Shaltiel felt a pang of anguish. “Yes, of course, I often wondered. Because, as you know, I wanted to, terribly. But I felt you didn’t want to, or rather that you weren’t ready.”
She saw herself again as a little girl, facing her parents and their usual reproaches that were not always unfair.
“You were right. I wasn’t ready.”
Shaltiel felt a nascent anxiety though he couldn’t fathom its origin or consequences. A doubt went through his mind: Perhaps she isn’t a virgin. How could he ask her without humiliating her? Didn’t she have the right to have known someone before meeting him?
She seemed to decipher his look of sadness.
“Yes, you guessed it. But it isn’t what you think …”
Composing herself, she took a deep breath and held back her sighs before confiding in him.
She must have been thirteen years old. Going home one night after dining at a friend’s house, she was brutally attacked by a stranger. He had hit her over and over again to silence her screams as he raped her. She was ashamed of going home.
Shaltiel felt anger well up in him, not against his girlfriend, but against an environment where such crimes could occur. If he saw this man in the street, would he be able to contain his rage?
“I was afraid and I was ashamed,” Blanca continued. “I was afraid of what you might say or do. That’s why, before, I couldn’t …”
Shaltiel took her in his arms and whispered in her ear.
“I love you for who you are: innocence itself, wounded, violated but unchanging. We’ll make love often, and you’ll forget the rest. Yes, I know, a woman who was once raped remains raped for life. But, in my eyes, in my soul, our love will restore your purity.”
He clasped her very tightly to his chest. “I love you even more than before.”
“And I’ll have your children,” said Blanca. “And you’ll be proud of them.”
He hadn’t thought of children. He was well aware of what everyone thinks: Thanks to children, life becomes the finest, loveliest tale. Now, in jail, Shaltiel thought that his position had been most wise. Why give life to children when the destiny of men is in the hands of executioners?
“Read this, you stupid moron!” says Ahmed. “Your guilt here is plain. A filthy article in English: It’s your own confession.
You believe in the coming of the Jewish Messiah, you say as much all the time—in other words, you deny the teachings of our Prophet.”

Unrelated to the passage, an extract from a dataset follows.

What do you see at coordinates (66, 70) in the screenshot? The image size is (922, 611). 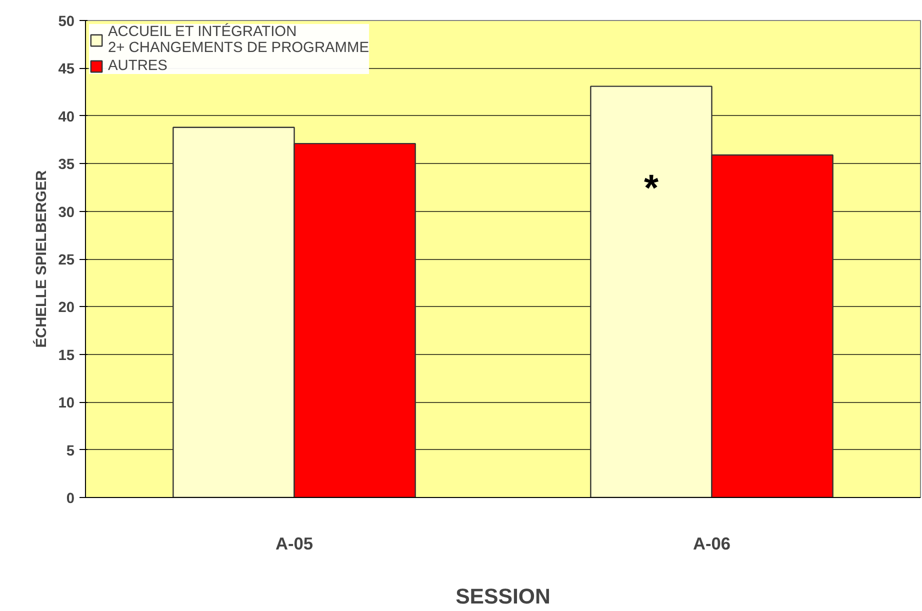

Now the Italian whispers something to his accomplice, and they walk out without a word. I start reflecting on everything that’s happened to me. I know I was abducted because I was in the wrong place at the wrong time. I won’t “confess,” so why do they keep humiliating me? My throat is dry and sore. I’m thirsty. I have an upset stomach. I’m dirty. A faint light comes through the basement window, up there; I feel it on my face. What does the window give out on? A courtyard? An avenue? There are ambulance sirens, tires screeching on the pavement. People are heading home, or going to work, to the office or to school. I’m in my own special time frame, time outside time.
Ahmed finally shows me the “proof,” as he calls it, and smacks me for the fun of it. It’s a short story entitled, ironically, “A Confession,” which I published in a small journal of Ohio University. The hero, a Jew, dreams that he sees the Messiah bringing all the Jews back to Jerusalem.